Les formes contemporaines de la disqualification sociale

Par Serge PAUGAM
Comment citer cet article
Serge PAUGAM, "Les formes contemporaines de la disqualification sociale", CERISCOPE Pauvreté, 2012, [en ligne], consulté le 24/11/2017, URL : http://ceriscope.sciences-po.fr/pauvrete/content/part5/les-formes-contemporaines-de-la-disqualification-sociale

Le concept de disqualification sociale renvoie au processus d’affaiblissement ou de rupture des liens de l’individu avec la société au sens de la perte de la protection et de la reconnaissance sociale. L’homme socialement disqualifié est à la fois vulnérable face à l’avenir et accablé par le poids du regard négatif qu’autrui porte sur lui. Si ce concept est relativement récent en sociologie, on peut y voir son origine dans les travaux de Georg Simmel au début du XXe siècle sur le statut des pauvres (Simmel, 1998).
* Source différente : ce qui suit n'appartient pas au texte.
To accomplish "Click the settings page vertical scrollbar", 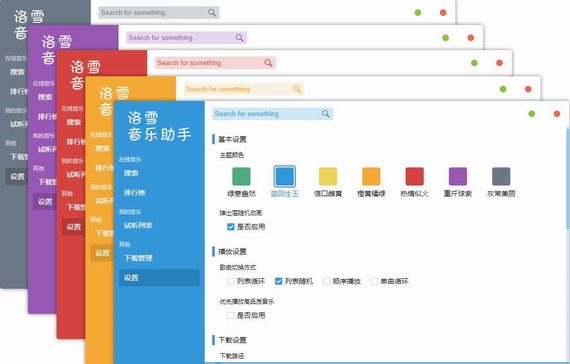I will tap(567, 178).
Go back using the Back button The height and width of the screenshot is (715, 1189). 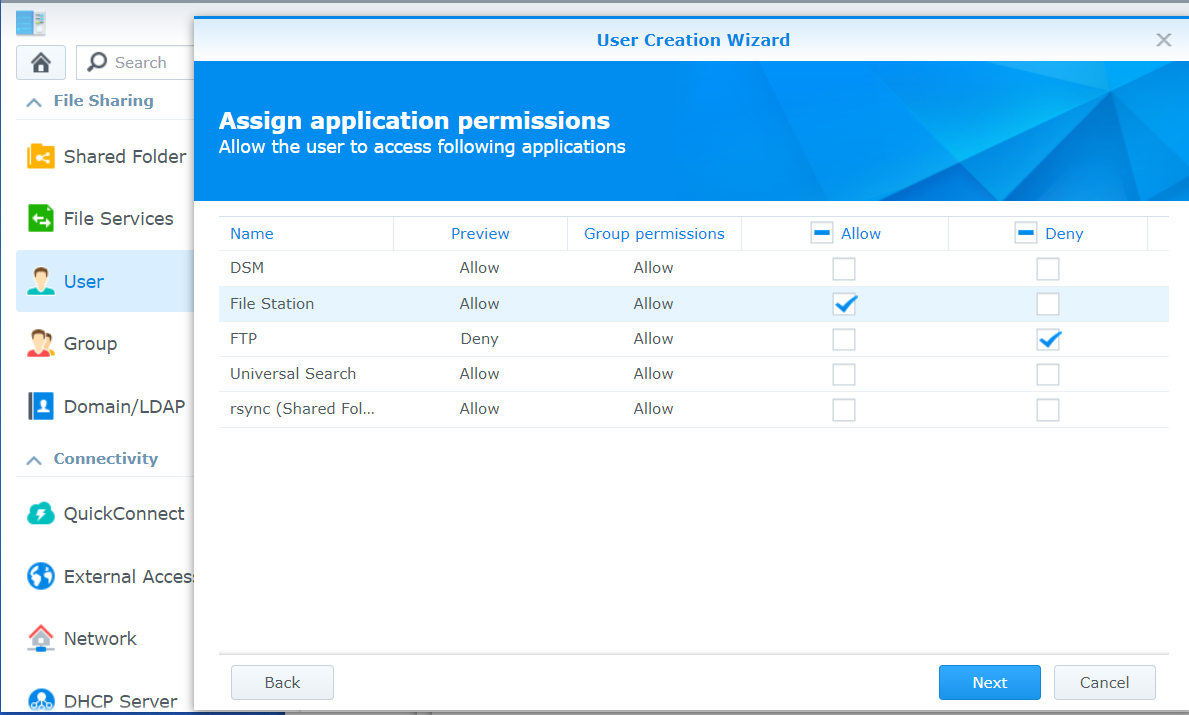(x=282, y=682)
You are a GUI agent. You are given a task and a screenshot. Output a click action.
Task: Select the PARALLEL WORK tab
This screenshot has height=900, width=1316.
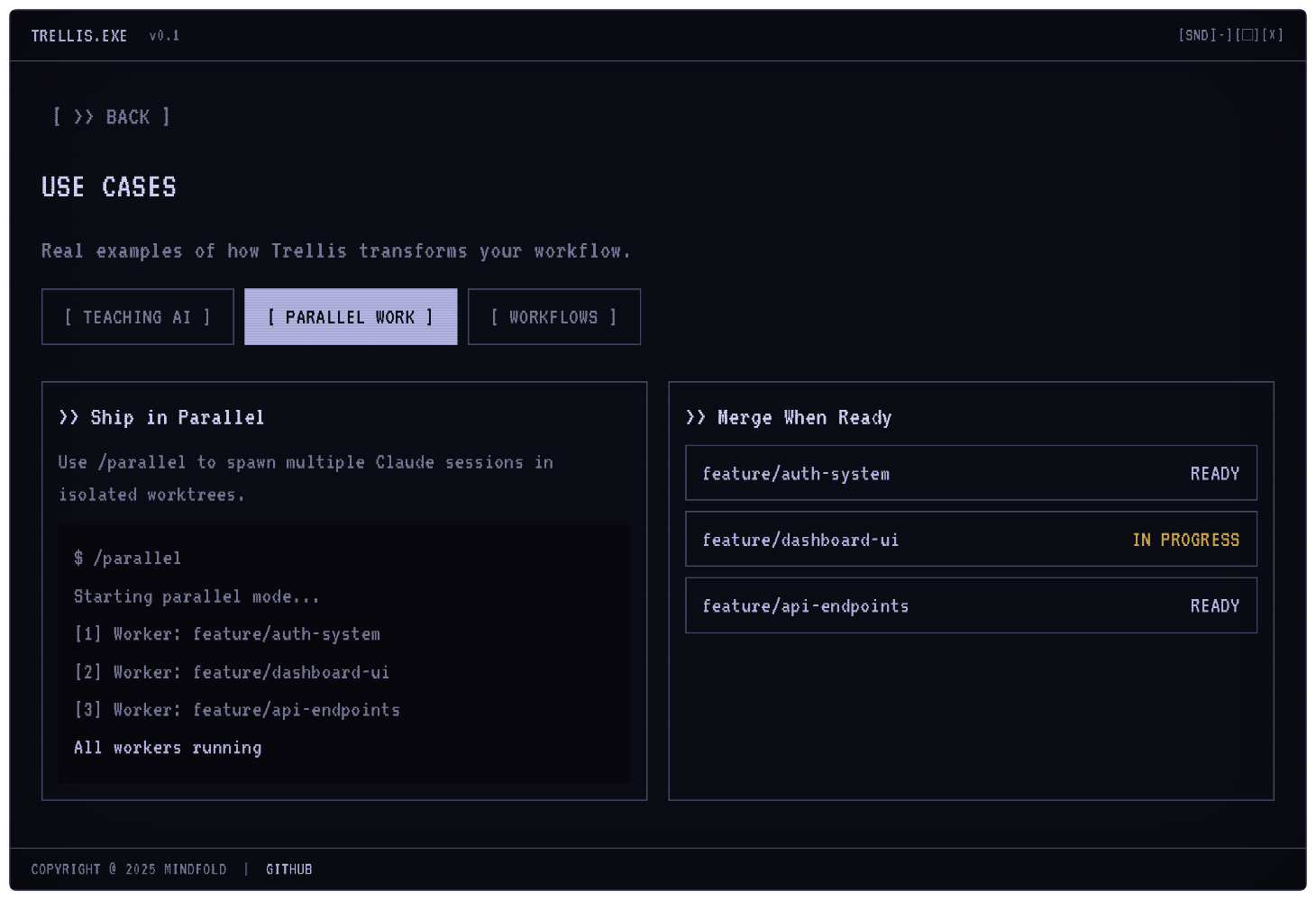coord(351,316)
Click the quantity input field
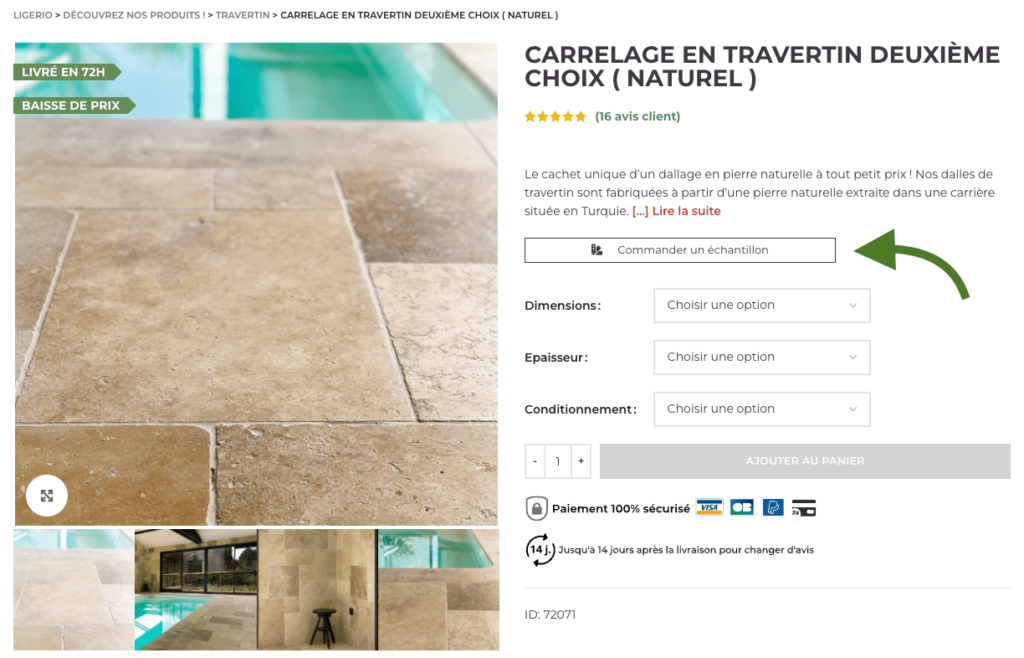1024x658 pixels. coord(558,462)
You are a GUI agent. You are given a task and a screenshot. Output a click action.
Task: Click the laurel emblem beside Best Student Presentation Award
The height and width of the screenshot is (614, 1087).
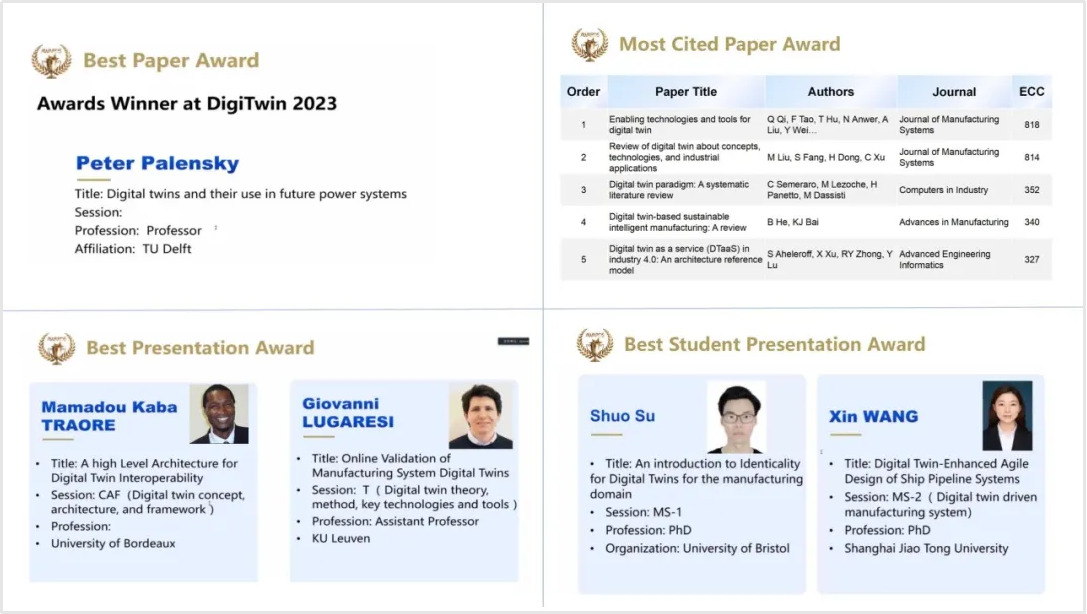click(x=594, y=344)
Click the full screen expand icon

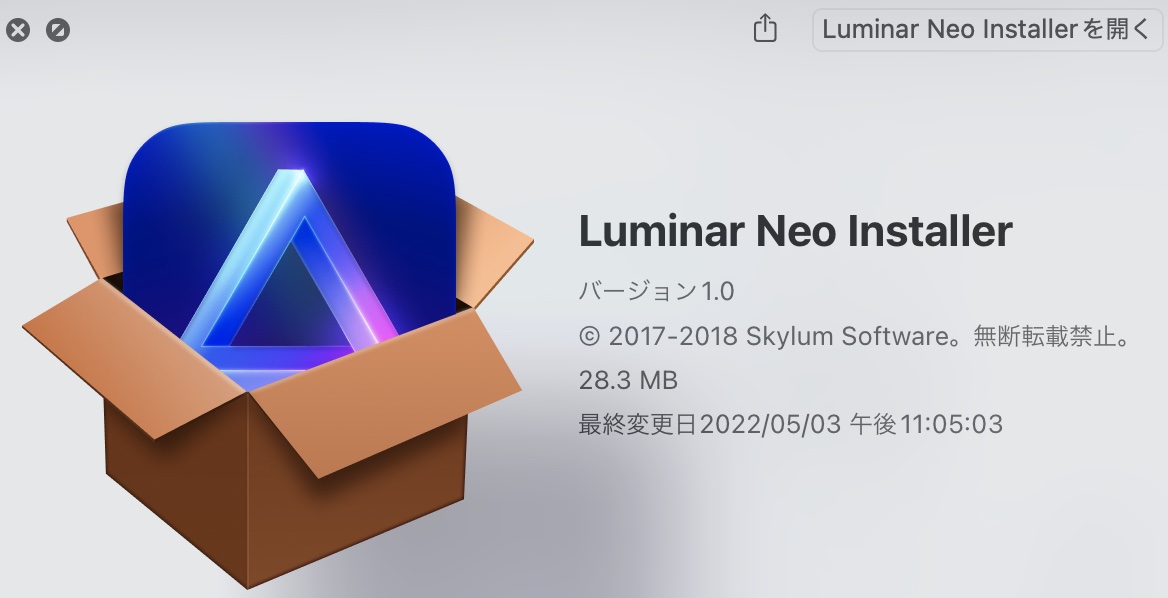(57, 31)
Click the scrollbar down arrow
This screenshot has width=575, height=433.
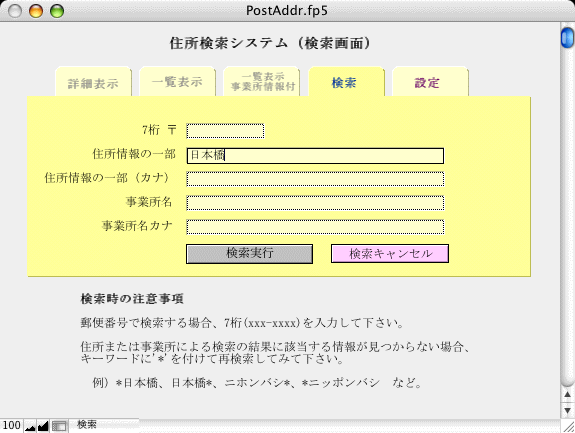click(x=567, y=410)
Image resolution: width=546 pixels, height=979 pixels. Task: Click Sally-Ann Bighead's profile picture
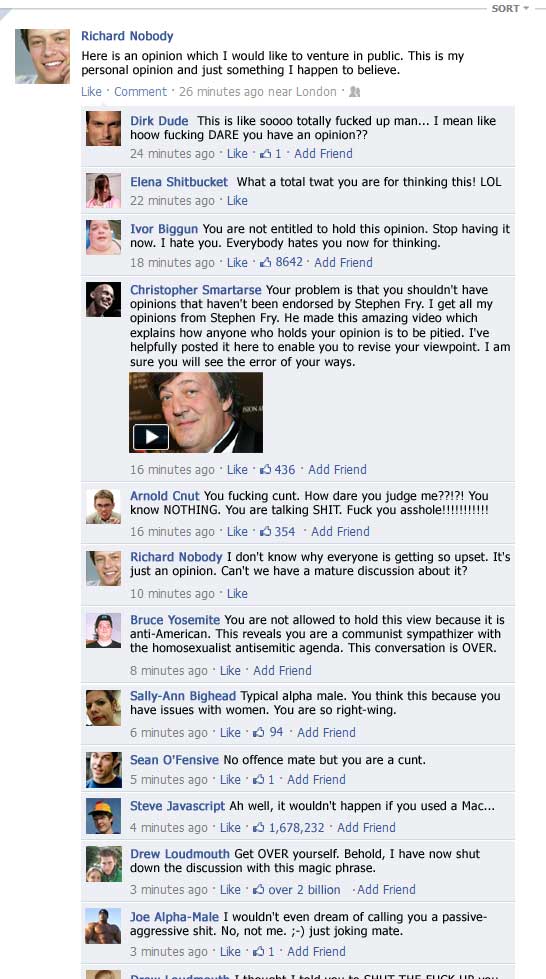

L’objet d’étude qu’il propose n’est pas la pauvreté ni les pauvres en tant que tels mais la relation d’assistance entre eux et la société dans laquelle ils vivent.

En s’inscrivant dans cette perspective analytique, l’ouvrage La disqualification sociale, publié en 1991, se fondait sur une enquête réalisée à Saint-Brieuc en 1986-87, au cours d’une décennie marquée par une profonde transformation de la perception sociale de la pauvreté (Paugam, 1991). Ce que l’on a appelé la « nouvelle pauvreté » au milieu des années 1980 déconcertait par la désorganisation sociale qu’elle entraînait. Au cours de cette décennie, les services d’action sociale ont vu croître les demandes d’aide financière. Alors qu'ils avaient l’habitude d’intervenir auprès de familles jugées inadaptées, désignées comme « familles lourdes » ou « cas sociaux », les travailleurs sociaux ont vu arriver dans leurs services des jeunes sans ressources issus de familles jusque-là sans problèmes, des personnes refoulées du marché de l’emploi et progressivement précarisées. Autrement dit, la « nouvelle pauvreté » était en grande partie liée à l’érosion de la protection sociale pour des franges de plus en plus nombreuses de la population et non plus seulement d’ordre monétaire. Elle touchait le cœur même de l’intégration sociale, à savoir la stabilité de l’emploi. De ce fait, elle se traduisait le plus souvent par une pauvreté relationnelle, des problèmes de santé, des difficultés d’accès au logement. C’est la raison pour laquelle elle a suscité – et continue de susciter – l’angoisse de nombreuses personnes.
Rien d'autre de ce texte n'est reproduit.